On a beau tourner les chiffres dans tous les sens et varier les sources d’information, le résultat est toujours le même : à budget égal, le chercheur public français produit entre 30 % et 50 % de moins de savoirs que son homologue allemand ou britannique. Le bilan publié en décembre [1] par l’Observatoire des sciences et des techniques (OST) propose une comparaison entre les trois pays qui confirme les tendances précédentes. Avec 6,2 % du total des publications scientifiques mondiales, le Royaume-Uni est le leader européen, devançant de justesse l’Allemagne (6,1 %) et plus largement la France (4,4 %). Les autres indicateurs bibliométriques (nombre de citations et indice d’impact) confirment les positions de ce trio : « La part mondiale de publications de la France, stable entre 1995 et 1999, s’érode depuis cette date. Son indice d’impact est de 0,93. C’est une valeur supérieure à celle enregistrée en 1993 (0,91), mais plus faible que celle de ses partenaires allemand (1,15) ou britannique (1,19) avec lequel l’écart s’accroît légèrement », remarque l’OST. Ces variations très importantes ne sont pas la conséquence d’effectifs ou de budgets insuffisants.

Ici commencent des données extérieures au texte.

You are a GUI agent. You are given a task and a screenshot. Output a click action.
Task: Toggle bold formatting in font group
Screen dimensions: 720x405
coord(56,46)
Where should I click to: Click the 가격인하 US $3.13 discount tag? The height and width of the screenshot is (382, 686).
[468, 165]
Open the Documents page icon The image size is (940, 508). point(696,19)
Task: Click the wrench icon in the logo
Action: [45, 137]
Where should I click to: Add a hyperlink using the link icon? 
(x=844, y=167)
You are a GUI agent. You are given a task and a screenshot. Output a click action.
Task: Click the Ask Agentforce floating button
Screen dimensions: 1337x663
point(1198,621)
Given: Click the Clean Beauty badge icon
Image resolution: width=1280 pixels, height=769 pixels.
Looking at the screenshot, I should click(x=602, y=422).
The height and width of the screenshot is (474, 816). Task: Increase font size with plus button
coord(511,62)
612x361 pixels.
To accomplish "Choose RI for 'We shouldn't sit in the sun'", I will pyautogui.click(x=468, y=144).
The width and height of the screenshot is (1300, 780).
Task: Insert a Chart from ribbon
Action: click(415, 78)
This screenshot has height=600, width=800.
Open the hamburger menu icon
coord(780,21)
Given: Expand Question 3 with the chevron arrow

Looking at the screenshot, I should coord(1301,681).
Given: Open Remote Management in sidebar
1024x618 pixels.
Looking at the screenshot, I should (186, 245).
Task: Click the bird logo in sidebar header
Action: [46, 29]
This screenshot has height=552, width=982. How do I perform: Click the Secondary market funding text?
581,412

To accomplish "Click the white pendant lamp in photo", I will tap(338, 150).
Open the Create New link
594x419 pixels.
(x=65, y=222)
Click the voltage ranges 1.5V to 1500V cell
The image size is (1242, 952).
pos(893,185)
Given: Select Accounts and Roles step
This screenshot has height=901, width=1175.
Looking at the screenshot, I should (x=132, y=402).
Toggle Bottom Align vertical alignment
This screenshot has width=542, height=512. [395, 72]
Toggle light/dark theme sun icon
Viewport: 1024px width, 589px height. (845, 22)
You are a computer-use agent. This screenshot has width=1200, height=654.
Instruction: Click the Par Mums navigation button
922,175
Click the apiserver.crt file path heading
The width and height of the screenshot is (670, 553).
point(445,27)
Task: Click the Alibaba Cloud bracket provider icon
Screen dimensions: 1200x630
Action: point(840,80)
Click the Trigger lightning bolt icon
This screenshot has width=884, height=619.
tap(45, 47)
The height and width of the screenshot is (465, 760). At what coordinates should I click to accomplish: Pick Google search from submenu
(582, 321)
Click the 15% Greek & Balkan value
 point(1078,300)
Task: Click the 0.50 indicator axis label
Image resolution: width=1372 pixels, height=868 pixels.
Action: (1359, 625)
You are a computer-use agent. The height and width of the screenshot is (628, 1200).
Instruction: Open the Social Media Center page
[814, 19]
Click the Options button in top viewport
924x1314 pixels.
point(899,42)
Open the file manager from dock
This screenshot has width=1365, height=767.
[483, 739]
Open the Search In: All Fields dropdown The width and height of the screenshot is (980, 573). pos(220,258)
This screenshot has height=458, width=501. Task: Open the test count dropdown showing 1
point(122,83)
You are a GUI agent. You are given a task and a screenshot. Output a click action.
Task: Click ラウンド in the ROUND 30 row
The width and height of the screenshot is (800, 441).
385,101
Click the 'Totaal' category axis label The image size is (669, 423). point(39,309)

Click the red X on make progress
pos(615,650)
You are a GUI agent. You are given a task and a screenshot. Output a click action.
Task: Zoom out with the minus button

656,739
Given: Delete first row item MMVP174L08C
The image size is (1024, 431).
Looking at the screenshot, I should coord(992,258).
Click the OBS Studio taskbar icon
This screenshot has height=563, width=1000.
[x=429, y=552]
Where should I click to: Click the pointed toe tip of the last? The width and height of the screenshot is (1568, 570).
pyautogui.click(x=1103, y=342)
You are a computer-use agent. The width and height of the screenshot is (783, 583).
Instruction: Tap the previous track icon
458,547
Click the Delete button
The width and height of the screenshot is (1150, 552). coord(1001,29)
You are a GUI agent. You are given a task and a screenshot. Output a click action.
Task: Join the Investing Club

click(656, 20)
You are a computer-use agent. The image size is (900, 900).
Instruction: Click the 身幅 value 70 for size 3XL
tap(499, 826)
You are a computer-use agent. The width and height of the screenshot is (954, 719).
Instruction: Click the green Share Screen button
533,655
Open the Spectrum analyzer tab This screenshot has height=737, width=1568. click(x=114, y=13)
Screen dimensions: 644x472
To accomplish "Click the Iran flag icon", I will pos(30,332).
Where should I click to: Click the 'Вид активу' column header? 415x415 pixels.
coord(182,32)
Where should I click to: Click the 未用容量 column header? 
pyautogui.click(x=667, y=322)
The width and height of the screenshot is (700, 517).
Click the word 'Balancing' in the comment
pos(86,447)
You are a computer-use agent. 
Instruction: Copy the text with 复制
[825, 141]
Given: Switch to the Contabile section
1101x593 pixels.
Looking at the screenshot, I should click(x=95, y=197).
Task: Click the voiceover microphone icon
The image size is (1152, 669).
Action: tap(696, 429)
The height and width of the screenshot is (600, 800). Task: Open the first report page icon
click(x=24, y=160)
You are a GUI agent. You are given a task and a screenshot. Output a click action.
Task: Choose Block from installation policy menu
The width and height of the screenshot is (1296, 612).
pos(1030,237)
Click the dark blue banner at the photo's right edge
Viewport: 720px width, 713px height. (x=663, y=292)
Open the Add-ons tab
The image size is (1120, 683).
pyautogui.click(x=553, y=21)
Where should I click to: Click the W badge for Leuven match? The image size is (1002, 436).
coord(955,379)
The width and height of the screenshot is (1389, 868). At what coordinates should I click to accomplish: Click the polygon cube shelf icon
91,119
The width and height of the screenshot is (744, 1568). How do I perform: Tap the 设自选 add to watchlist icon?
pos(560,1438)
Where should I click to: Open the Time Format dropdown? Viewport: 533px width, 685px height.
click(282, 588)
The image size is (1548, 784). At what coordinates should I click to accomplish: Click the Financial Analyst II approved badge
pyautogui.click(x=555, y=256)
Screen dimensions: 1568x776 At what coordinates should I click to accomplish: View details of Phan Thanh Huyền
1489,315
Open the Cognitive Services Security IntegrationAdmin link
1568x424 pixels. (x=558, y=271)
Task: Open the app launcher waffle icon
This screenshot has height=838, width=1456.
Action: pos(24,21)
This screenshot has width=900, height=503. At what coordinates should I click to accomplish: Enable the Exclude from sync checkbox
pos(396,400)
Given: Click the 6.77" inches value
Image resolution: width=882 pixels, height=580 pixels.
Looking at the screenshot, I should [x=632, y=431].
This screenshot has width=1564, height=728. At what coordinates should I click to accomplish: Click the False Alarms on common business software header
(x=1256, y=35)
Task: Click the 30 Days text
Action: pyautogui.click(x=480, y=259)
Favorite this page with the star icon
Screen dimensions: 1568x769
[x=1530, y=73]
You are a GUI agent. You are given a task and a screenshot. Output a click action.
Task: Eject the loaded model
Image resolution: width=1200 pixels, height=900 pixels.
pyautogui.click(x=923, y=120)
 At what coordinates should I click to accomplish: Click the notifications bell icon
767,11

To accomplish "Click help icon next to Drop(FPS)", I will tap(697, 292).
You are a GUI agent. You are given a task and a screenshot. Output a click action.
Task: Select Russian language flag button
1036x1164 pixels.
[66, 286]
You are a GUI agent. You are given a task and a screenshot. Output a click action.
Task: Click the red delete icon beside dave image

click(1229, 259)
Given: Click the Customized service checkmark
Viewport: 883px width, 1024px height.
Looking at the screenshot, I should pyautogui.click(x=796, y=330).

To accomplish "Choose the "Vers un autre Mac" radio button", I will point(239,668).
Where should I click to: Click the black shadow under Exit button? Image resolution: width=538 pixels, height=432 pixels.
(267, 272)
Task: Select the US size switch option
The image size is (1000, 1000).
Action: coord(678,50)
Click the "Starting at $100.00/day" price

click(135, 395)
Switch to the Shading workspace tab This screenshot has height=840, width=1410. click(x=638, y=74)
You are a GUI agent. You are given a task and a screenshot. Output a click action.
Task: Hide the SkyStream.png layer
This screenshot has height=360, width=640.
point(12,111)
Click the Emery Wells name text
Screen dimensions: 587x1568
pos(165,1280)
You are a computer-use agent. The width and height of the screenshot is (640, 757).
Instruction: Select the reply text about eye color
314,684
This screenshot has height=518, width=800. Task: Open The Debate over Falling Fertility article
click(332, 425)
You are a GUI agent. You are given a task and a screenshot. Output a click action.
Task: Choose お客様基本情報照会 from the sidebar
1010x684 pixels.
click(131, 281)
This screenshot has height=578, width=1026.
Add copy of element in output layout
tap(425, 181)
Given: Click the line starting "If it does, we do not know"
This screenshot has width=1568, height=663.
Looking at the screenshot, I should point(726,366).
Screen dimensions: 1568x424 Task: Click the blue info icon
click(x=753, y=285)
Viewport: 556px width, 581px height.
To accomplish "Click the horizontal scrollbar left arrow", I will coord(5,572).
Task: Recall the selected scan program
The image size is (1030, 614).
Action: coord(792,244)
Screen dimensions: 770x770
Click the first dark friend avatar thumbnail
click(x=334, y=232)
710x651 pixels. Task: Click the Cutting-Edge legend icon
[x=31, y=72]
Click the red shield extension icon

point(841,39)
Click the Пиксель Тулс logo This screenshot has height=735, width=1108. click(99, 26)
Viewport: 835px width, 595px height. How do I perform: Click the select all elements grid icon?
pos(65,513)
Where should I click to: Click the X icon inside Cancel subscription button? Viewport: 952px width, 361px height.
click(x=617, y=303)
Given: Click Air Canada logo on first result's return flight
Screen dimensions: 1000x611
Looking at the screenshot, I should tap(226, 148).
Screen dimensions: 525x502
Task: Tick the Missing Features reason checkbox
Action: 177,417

En 2005, la France employait au total environ 205.000 chercheurs, dont 46 % dans le public, loin derrière l’Allemagne (278.000, dont 40 % dans le public), mais devant le Royaume-Uni (180.000 chercheurs, dont 47 % dans le public). Ces publications proviennent en quasi-totalité du secteur académique (essentiellement public) et plus rarement des entreprises (en charge du développement). En termes d’effectifs, la recherche publique française (environ 95.000 chercheurs statutaires) est certes moins nombreuse (d’environ 15 %) que son équivalent allemand (110.800 chercheurs publics), mais elle devance d’environ 13 % celle du Royaume-Uni (84.600 chercheurs publics). Sur le plan quantitatif, et mis à part les mathématiques, la production de la communauté hexagonale est partout inférieure à celle de nos voisins. Qualitativement, la situation ne s’améliore pas « l’indice d’impact immédiat de la France est inférieur à ceux de l’Allemagne et du Royaume-Uni dans toutes les disciplines scientifiques », rapporte l’OST.

Baisse de régime

Selon les chiffres du spécialiste Thomson Reuters, au cours des dix dernières années [2], la recherche académique française a fourni, toutes disciplines confondues, un total de 548.000 articles, contre 678.000 pour le Royaume-Uni (+ 23 %) et 766.000 pour l’Allemagne (+ 39 %). Pendant la même période, les travaux français ont été cités 5,93 millions de fois, contre 8,76 millions pour les Britanniques (+ 47 %) et 8,78 millions pour les chercheurs d’outre-Rhin (+ 48 %). En d’autres termes, la recherche publique hexagonale diffuse beaucoup moins de connaissances fondamentales que ses proches voisines et ce savoir est de moindre qualité (il est moins reconnu au plan international).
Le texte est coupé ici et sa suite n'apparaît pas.